## EXERCISE BRIEF:
The answer must be an exact copy of the listing below.

## DATA PROVIDED:

.....

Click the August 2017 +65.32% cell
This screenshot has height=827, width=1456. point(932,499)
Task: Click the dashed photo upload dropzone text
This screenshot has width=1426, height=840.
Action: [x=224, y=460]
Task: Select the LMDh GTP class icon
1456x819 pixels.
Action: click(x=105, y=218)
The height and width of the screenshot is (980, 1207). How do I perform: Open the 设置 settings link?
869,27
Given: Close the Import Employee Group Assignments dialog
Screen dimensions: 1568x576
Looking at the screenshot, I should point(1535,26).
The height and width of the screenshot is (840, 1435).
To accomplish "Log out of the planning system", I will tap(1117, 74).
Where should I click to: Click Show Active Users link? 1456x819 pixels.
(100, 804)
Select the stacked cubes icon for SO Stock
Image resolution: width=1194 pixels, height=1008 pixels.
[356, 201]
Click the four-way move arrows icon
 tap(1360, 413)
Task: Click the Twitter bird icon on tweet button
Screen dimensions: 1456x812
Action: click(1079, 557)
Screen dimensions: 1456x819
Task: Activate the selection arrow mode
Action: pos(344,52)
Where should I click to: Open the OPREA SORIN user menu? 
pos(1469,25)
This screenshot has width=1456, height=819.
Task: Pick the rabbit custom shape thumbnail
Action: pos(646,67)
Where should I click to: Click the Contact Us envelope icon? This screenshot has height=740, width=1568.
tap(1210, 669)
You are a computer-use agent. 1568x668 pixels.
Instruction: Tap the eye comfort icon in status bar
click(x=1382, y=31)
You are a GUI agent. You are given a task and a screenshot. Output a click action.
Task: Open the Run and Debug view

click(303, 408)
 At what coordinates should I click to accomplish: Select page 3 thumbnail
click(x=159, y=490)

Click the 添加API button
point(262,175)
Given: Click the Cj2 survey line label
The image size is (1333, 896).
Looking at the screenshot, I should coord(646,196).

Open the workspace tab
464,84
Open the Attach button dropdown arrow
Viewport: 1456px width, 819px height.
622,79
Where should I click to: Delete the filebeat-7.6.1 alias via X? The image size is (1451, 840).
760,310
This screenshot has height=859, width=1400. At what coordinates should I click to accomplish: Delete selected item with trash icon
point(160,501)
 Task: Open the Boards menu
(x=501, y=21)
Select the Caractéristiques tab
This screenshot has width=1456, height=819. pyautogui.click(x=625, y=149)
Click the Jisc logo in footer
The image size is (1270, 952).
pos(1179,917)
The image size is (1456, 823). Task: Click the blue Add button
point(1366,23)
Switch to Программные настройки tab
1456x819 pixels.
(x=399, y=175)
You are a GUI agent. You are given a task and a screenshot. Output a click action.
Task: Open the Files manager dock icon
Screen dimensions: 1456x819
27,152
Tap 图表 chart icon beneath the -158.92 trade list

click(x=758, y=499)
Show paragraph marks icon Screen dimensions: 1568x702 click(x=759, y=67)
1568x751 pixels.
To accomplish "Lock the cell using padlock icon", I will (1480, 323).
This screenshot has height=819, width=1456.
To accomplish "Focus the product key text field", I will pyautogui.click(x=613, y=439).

.....

## RESPONSE BELOW:
Click the August 2017 +65.32% cell
This screenshot has height=827, width=1456. point(932,499)
Task: Click the dashed photo upload dropzone text
This screenshot has width=1426, height=840.
Action: [x=224, y=460]
Task: Select the LMDh GTP class icon
1456x819 pixels.
Action: click(x=105, y=218)
The height and width of the screenshot is (980, 1207). How do I perform: Open the 设置 settings link?
869,27
Given: Close the Import Employee Group Assignments dialog
Screen dimensions: 1568x576
Looking at the screenshot, I should point(1535,26).
The height and width of the screenshot is (840, 1435).
To accomplish "Log out of the planning system", I will tap(1117, 74).
Where should I click to: Click Show Active Users link? 1456x819 pixels.
(100, 804)
Select the stacked cubes icon for SO Stock
Image resolution: width=1194 pixels, height=1008 pixels.
[356, 201]
Click the four-way move arrows icon
 tap(1360, 413)
Task: Click the Twitter bird icon on tweet button
Screen dimensions: 1456x812
Action: click(1079, 557)
Screen dimensions: 1456x819
Task: Activate the selection arrow mode
Action: pos(344,52)
Where should I click to: Open the OPREA SORIN user menu? 
pos(1469,25)
This screenshot has width=1456, height=819.
Task: Pick the rabbit custom shape thumbnail
Action: pos(646,67)
Where should I click to: Click the Contact Us envelope icon? This screenshot has height=740, width=1568.
tap(1210, 669)
You are a computer-use agent. 1568x668 pixels.
Instruction: Tap the eye comfort icon in status bar
click(x=1382, y=31)
You are a GUI agent. You are given a task and a screenshot. Output a click action.
Task: Open the Run and Debug view

click(303, 408)
 At what coordinates should I click to accomplish: Select page 3 thumbnail
click(x=159, y=490)

Click the 添加API button
point(262,175)
Given: Click the Cj2 survey line label
The image size is (1333, 896).
Looking at the screenshot, I should coord(646,196).

Open the workspace tab
464,84
Open the Attach button dropdown arrow
Viewport: 1456px width, 819px height.
622,79
Where should I click to: Delete the filebeat-7.6.1 alias via X? The image size is (1451, 840).
760,310
This screenshot has height=859, width=1400. At what coordinates should I click to accomplish: Delete selected item with trash icon
point(160,501)
 Task: Open the Boards menu
(x=501, y=21)
Select the Caractéristiques tab
This screenshot has width=1456, height=819. pyautogui.click(x=625, y=149)
Click the Jisc logo in footer
The image size is (1270, 952).
pos(1179,917)
The image size is (1456, 823). Task: Click the blue Add button
point(1366,23)
Switch to Программные настройки tab
1456x819 pixels.
(x=399, y=175)
You are a GUI agent. You are given a task and a screenshot. Output a click action.
Task: Open the Files manager dock icon
Screen dimensions: 1456x819
27,152
Tap 图表 chart icon beneath the -158.92 trade list

click(x=758, y=499)
Show paragraph marks icon Screen dimensions: 1568x702 click(x=759, y=67)
1568x751 pixels.
To accomplish "Lock the cell using padlock icon", I will (1480, 323).
This screenshot has height=819, width=1456.
To accomplish "Focus the product key text field", I will pyautogui.click(x=613, y=439).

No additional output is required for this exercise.